Aureliano,

The idea is that you would only work on one large chunk at a time, the size
of which is done optimal trade-off between as big as the cluster can run
simultaneously, but small enough that you don't run into single-machine
memory limits, e.g., on the driver or reducers. It would almost certainly
not need to be the entire 1 billion columns.
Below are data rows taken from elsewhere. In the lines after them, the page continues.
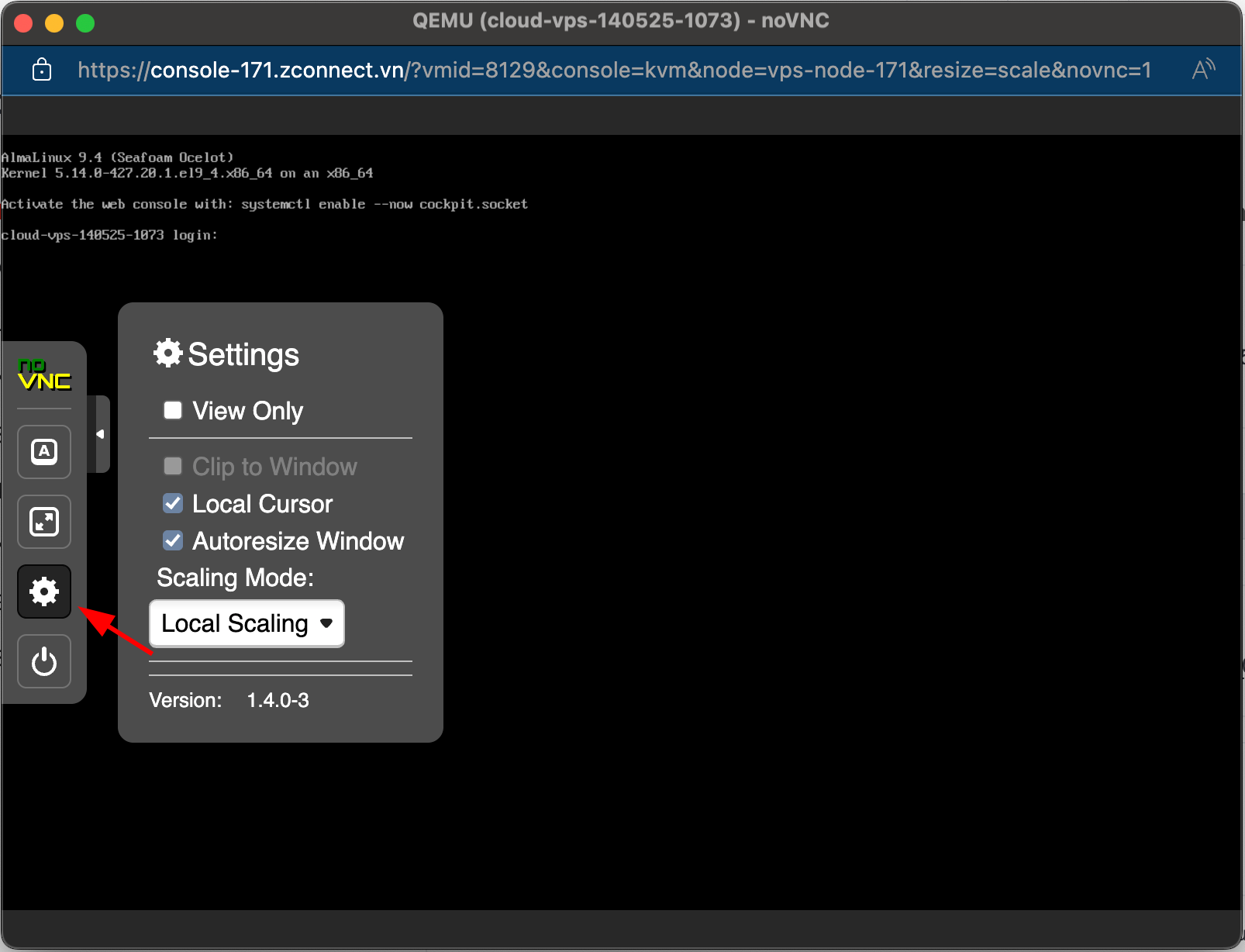This screenshot has width=1245, height=952.
Task: Click the version number 1.4.0-3
Action: [x=278, y=700]
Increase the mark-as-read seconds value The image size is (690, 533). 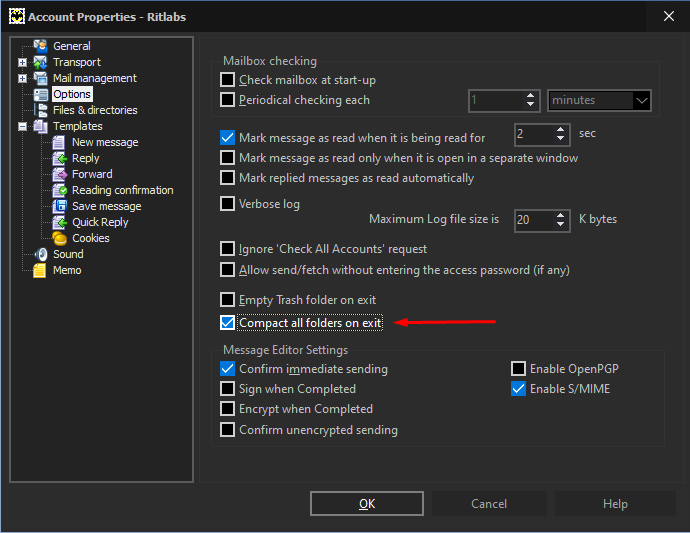pos(560,130)
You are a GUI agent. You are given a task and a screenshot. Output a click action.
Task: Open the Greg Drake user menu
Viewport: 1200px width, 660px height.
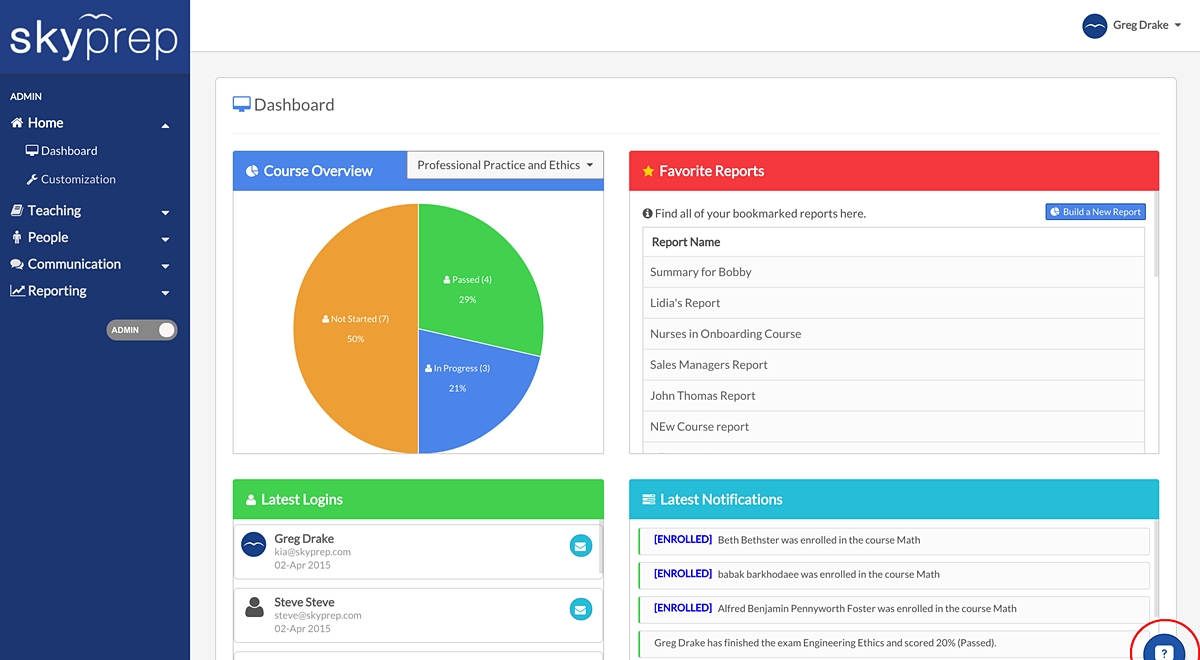tap(1132, 26)
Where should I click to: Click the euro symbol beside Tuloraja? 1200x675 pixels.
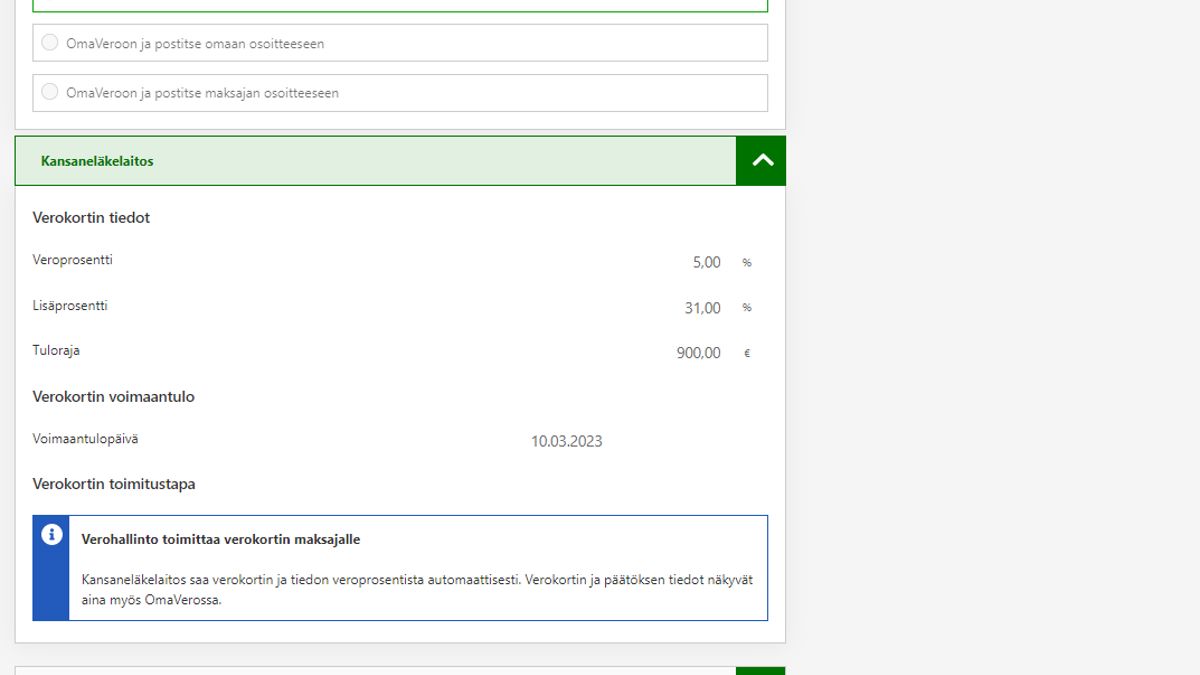[746, 354]
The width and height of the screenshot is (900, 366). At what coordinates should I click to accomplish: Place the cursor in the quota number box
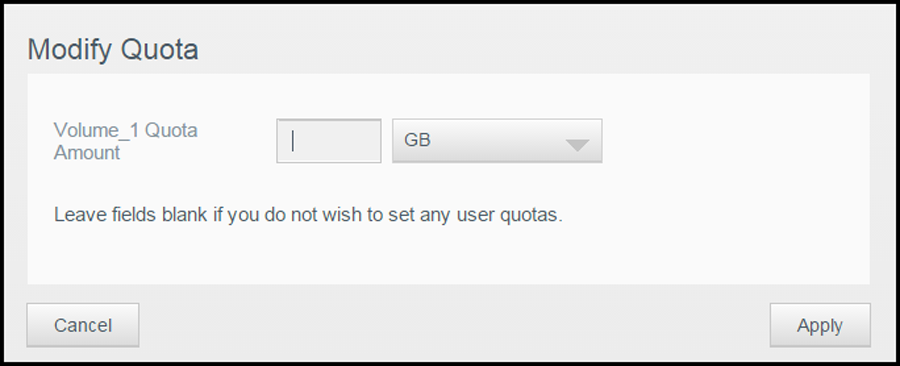pos(329,141)
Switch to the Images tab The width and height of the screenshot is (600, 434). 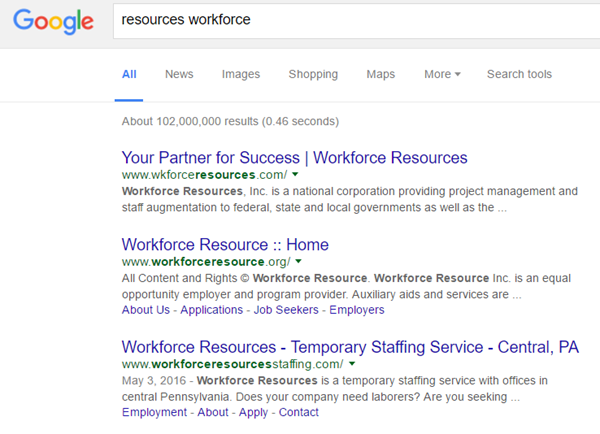241,74
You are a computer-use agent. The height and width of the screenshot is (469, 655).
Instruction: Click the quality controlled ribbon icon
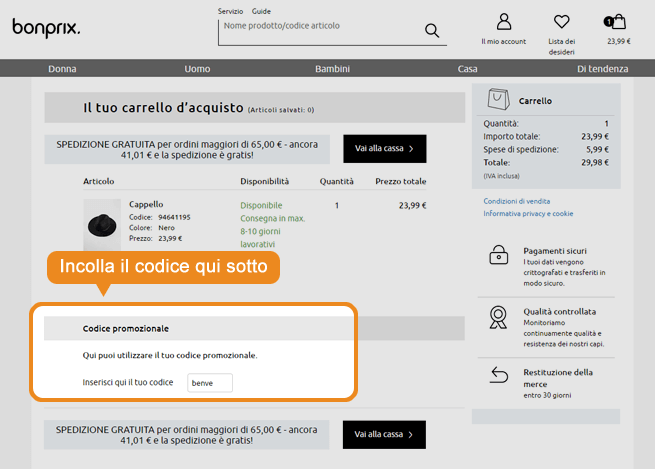(x=498, y=317)
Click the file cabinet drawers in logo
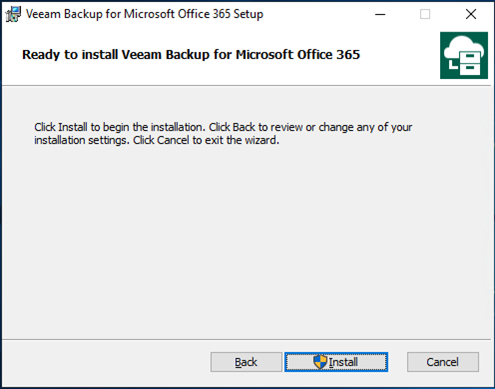This screenshot has height=389, width=495. tap(470, 63)
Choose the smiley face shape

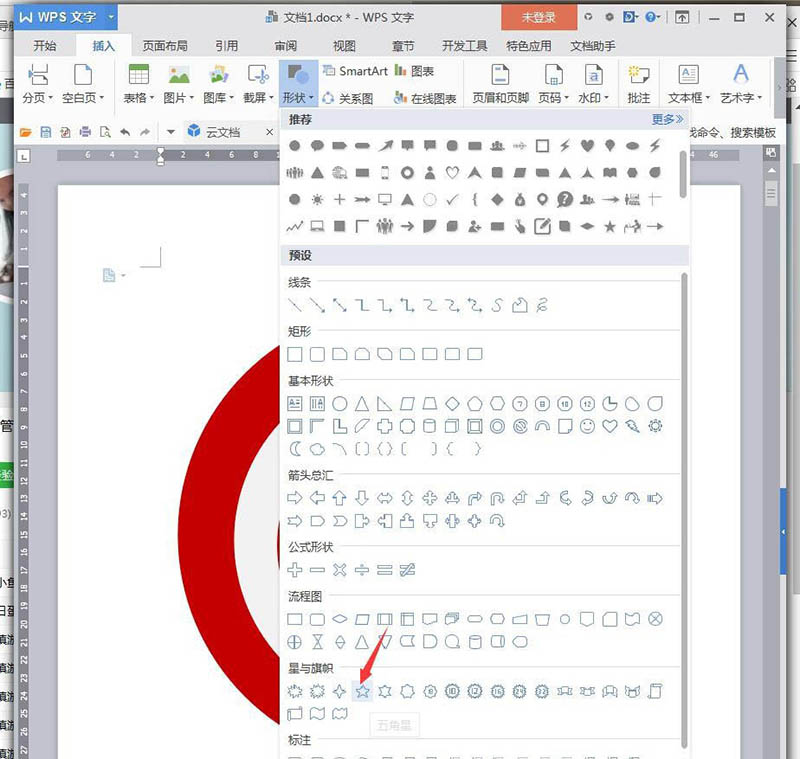pos(587,426)
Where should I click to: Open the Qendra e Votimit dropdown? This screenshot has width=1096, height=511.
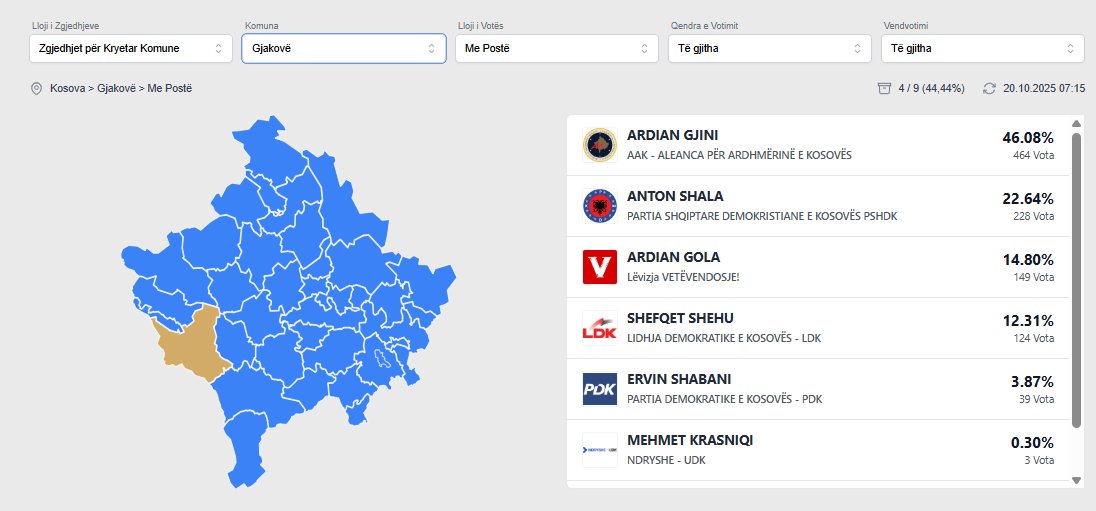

On the sliding window, I completely missed the fact that the windows are
overlapping. But you could still partition the problem at one more layer,
that is, each partition would be, say, 100 windows rather than 1 as I've
pseudo-coded. So yes there would be some data duplication at the boundaries
of these window groups, but it is quite minimal and of little engineering
concern (here, about 1% at any given time).

Finally and perhaps orthogonally, it could be interesting for you to
examine what exactly is going on with the very-long-compute, as there may
be opportunities for parallel speed-ups there.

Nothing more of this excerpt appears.